Retype only the lines from the top of the records to the line with "The image size is (1153, 909).", including that line but none of the pictures.
Segment Start: EXERCISE INPUTS
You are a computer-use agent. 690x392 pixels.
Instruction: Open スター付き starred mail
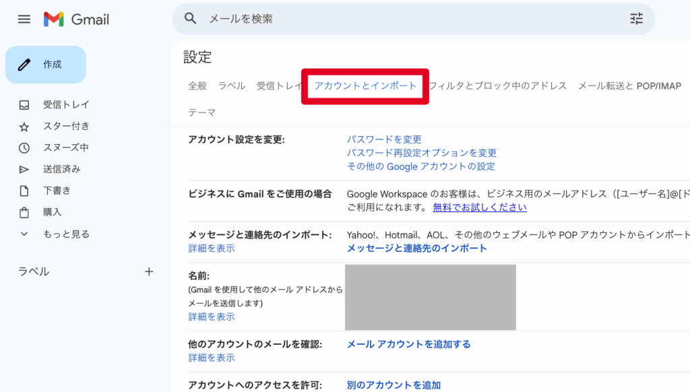(x=25, y=126)
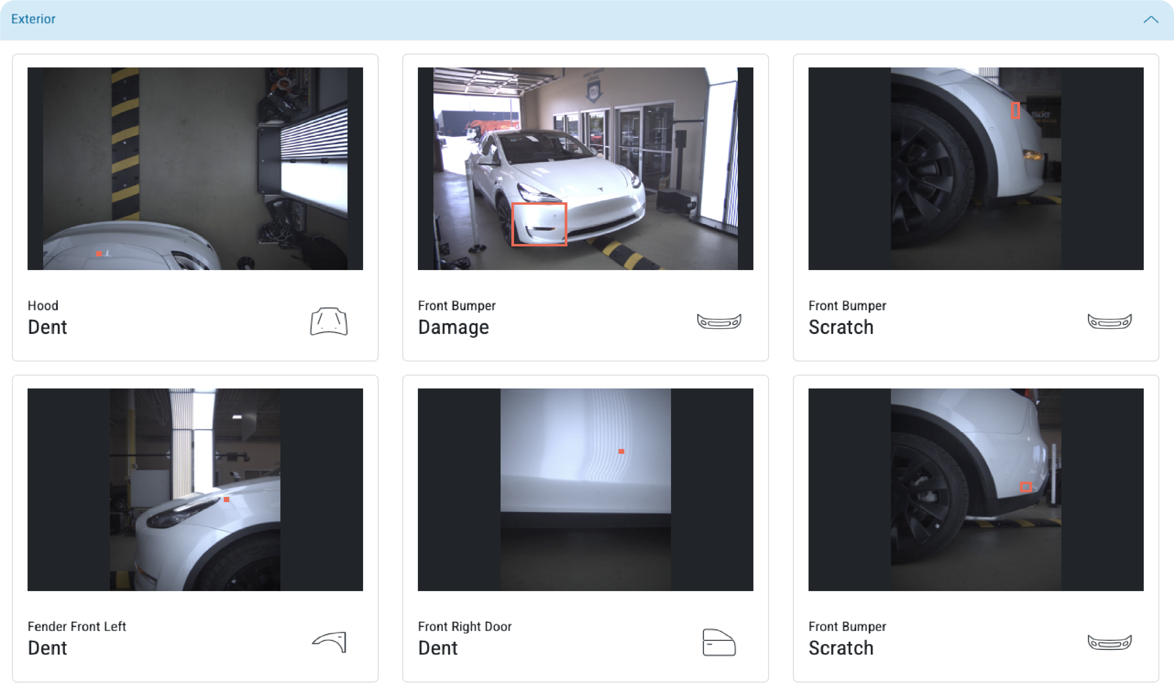This screenshot has width=1174, height=696.
Task: Open the Front Bumper Damage photo
Action: [x=585, y=168]
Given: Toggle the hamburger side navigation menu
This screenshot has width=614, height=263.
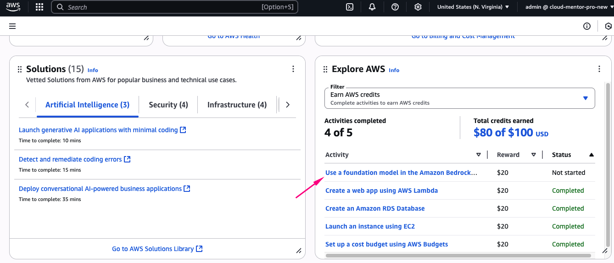Looking at the screenshot, I should [x=12, y=26].
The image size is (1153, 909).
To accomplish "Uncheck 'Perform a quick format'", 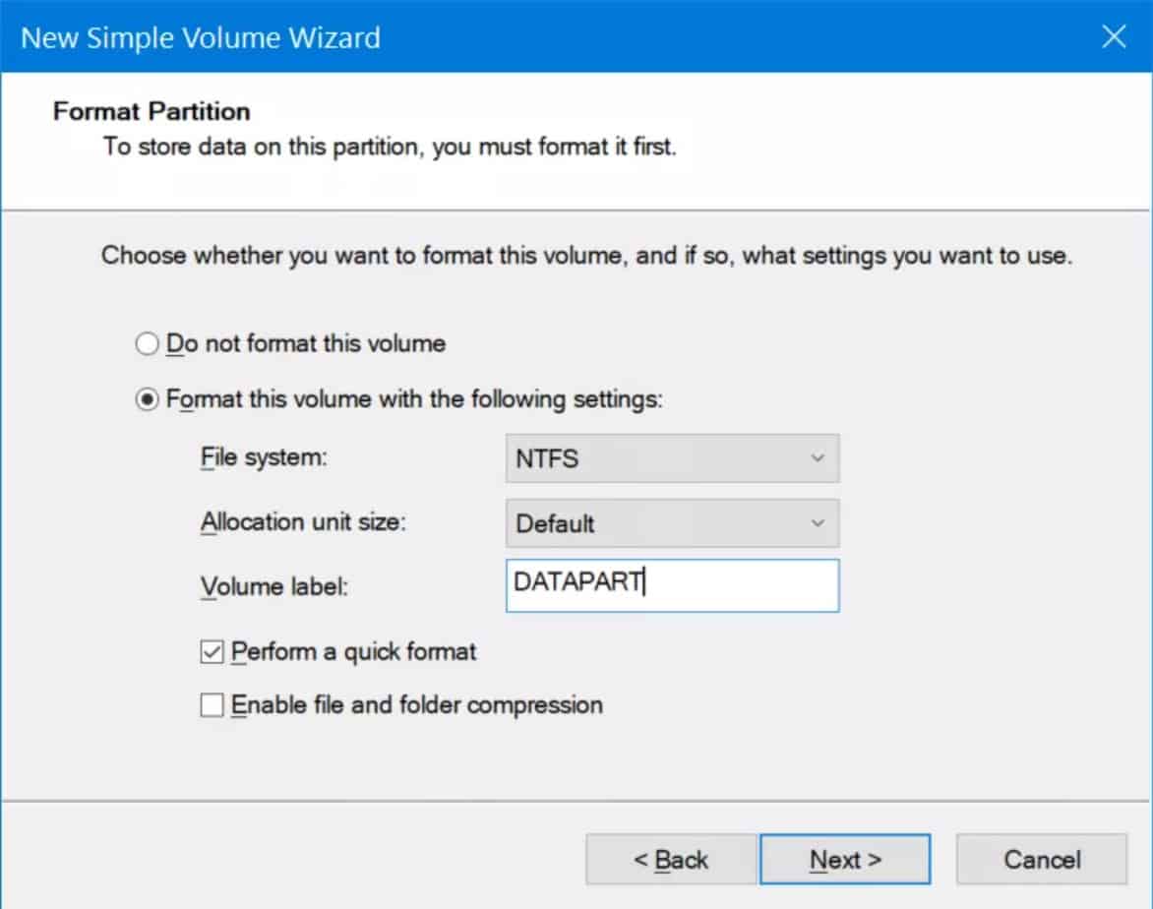I will click(212, 651).
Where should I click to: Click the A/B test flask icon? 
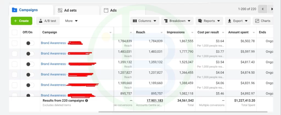[x=40, y=21]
Segment End: EXERCISE INPUTS
*ANSWER AREA:*
You are a computer-use agent. 690x392 pixels.
Instruction: Open スター付き starred mail
(x=25, y=126)
This screenshot has width=1174, height=696.
Task: Open the Front Bumper Damage photo
Action: [x=585, y=168]
Given: Toggle the hamburger side navigation menu
This screenshot has width=614, height=263.
Looking at the screenshot, I should [x=12, y=26].
The image size is (1153, 909).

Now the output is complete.